**EXCERPT:**
----------------------------------------

P(X>x & Y>y) = .25 | Interpretation: The probability that the random variable X takes a value greater than the median and that the random variable Y taken is greater than the median of y. | P(X>x) = .5 | P(Y>y) = .5 | P(A and B) = .5*.5 = .25
P(X<x | X>y) = .50 | Interpretation: The probability that the random variable X takes a value less than the median and that the value taken is greater than the median of y. | P(X<x) = .5 | P(X>y) = .5 | P(A and B) = .5*.5 = .25 | P(A | B) = P(A and B) / P(B) = .25/.50 = .50

Problem 1b

Investigate whether P(X>x & Y>y)=P(X>x)P(Y>y) by building a table and evaluating the marginal and joint probabilities.

# Joiny Probability of X>x & Y>y
prob_joint <- sum(X > x_med & Y > y_med) / length(X)

# Marginal probabilities P(X > x) and P(Y > y)
prob_x <- sum(X > x_med) / length(X)

----------------------------------------

Entries from a dataset:
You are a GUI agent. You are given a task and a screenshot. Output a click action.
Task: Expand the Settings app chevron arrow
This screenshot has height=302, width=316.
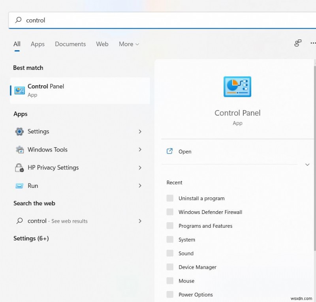click(140, 131)
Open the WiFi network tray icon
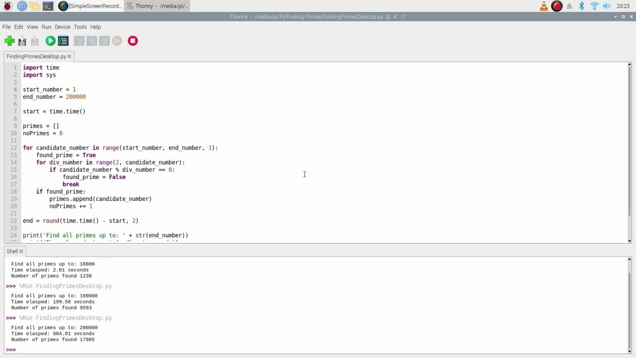The width and height of the screenshot is (636, 358). 594,6
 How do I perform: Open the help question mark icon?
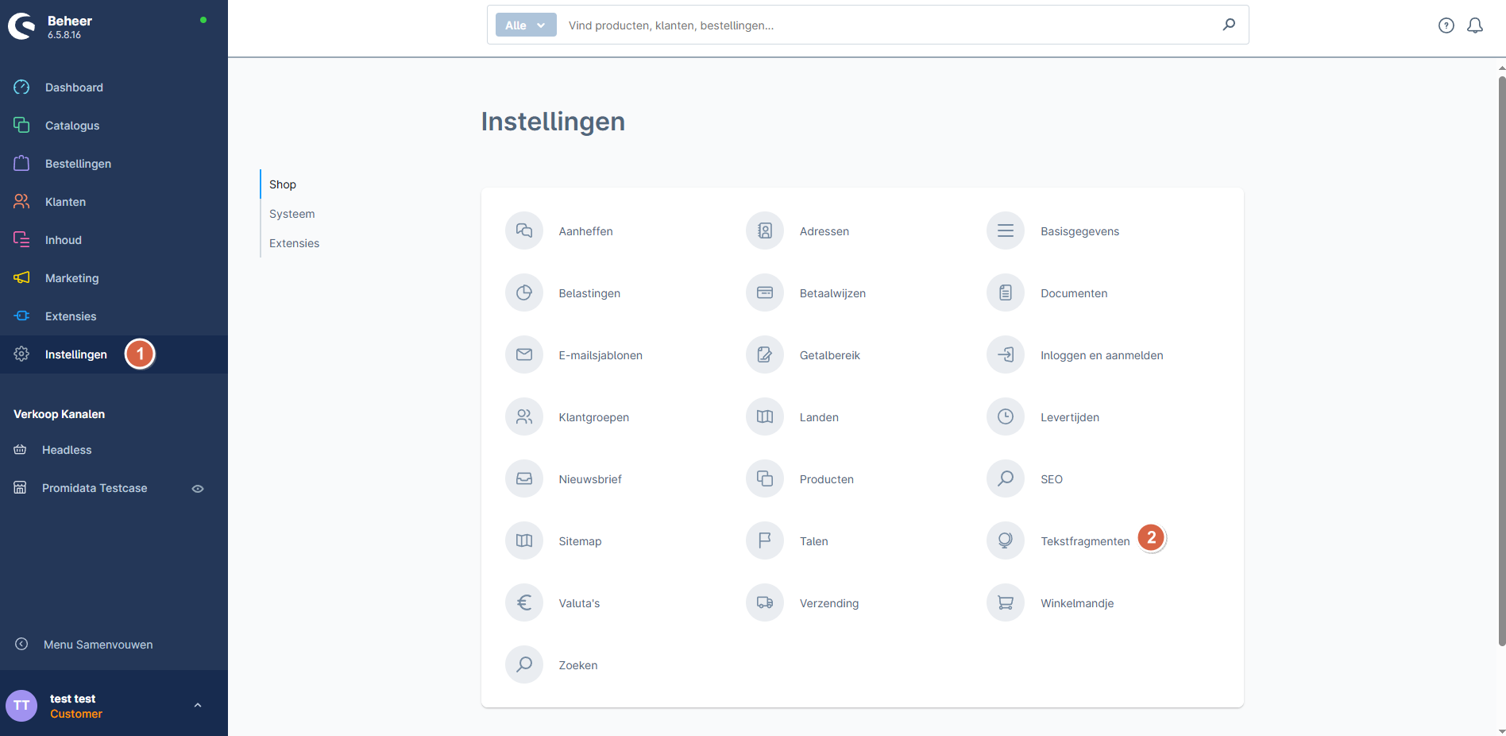[x=1446, y=25]
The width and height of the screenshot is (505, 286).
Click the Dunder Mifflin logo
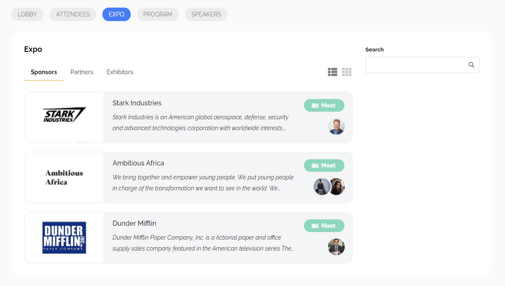pos(64,237)
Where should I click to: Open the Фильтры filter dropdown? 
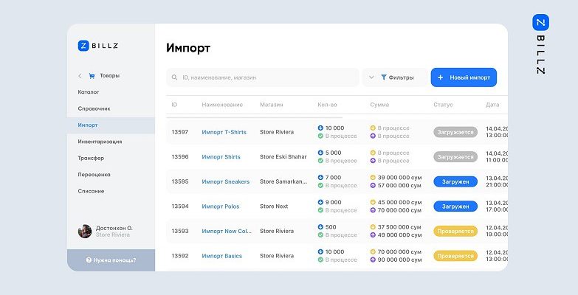click(397, 77)
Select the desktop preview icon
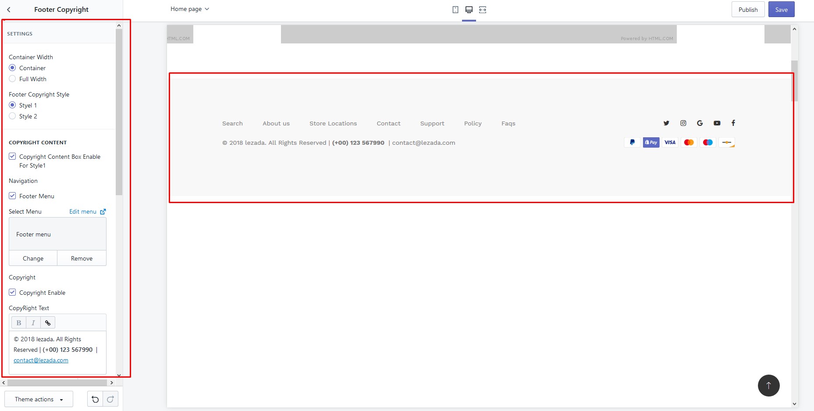814x411 pixels. tap(469, 10)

----------------------------------------

**WHAT TO WORK ON:**
**A.** Reproduce the lines of the records from the one containing "Open the WiFi network tray icon" through the end of the records, both ends included, and leave out the pictures.
**B.** Write a continuation of the probability excerpt, starting right after its last line.
The probability excerpt and the records are unrelated pieces of material.

**SET OF ANSWERS:**
**A.**
Open the WiFi network tray icon
The width and height of the screenshot is (636, 358). 594,6
 How do I perform: Open the help question mark icon?
[x=1446, y=25]
The width and height of the screenshot is (505, 286).
Click the Dunder Mifflin logo
pos(64,237)
Where should I click to: Open the Фильтры filter dropdown? 
click(397, 77)
Select the desktop preview icon
814x411 pixels. tap(469, 10)

**B.**
prob_y <- sum(Y > y_med) / length(Y)

# Product of marginal probabilities P(X > x) * P(Y > y)
marginals_prod <- prob_x * prob_y

# Create a matrix
prob_table <- matrix(c(prob_x, prob_joint, prob_y, marginals_prod), nrow = 2, byrow = TRUE)

# Labeling the cols and rows
colnames(prob_table) <- c("Marginal Probs", "Joint Probs")
rownames(prob_table) <- c("P(X > x)", "P(Y > y)")


print(prob_table)

##          Marginal Probs Joint Probs
## P(X > x)            0.5      0.2507
## P(Y > y)            0.5      0.2500

\[P(X>x & Y>y) = P(X > x)*P(Y>y)\]

Problem 1c

Check to see if independence holds by using Fisher’s Exact Test and the Chi Square Test. What is the difference between the two? Which is most appropriate? Are you surprised at the results? Why or why not?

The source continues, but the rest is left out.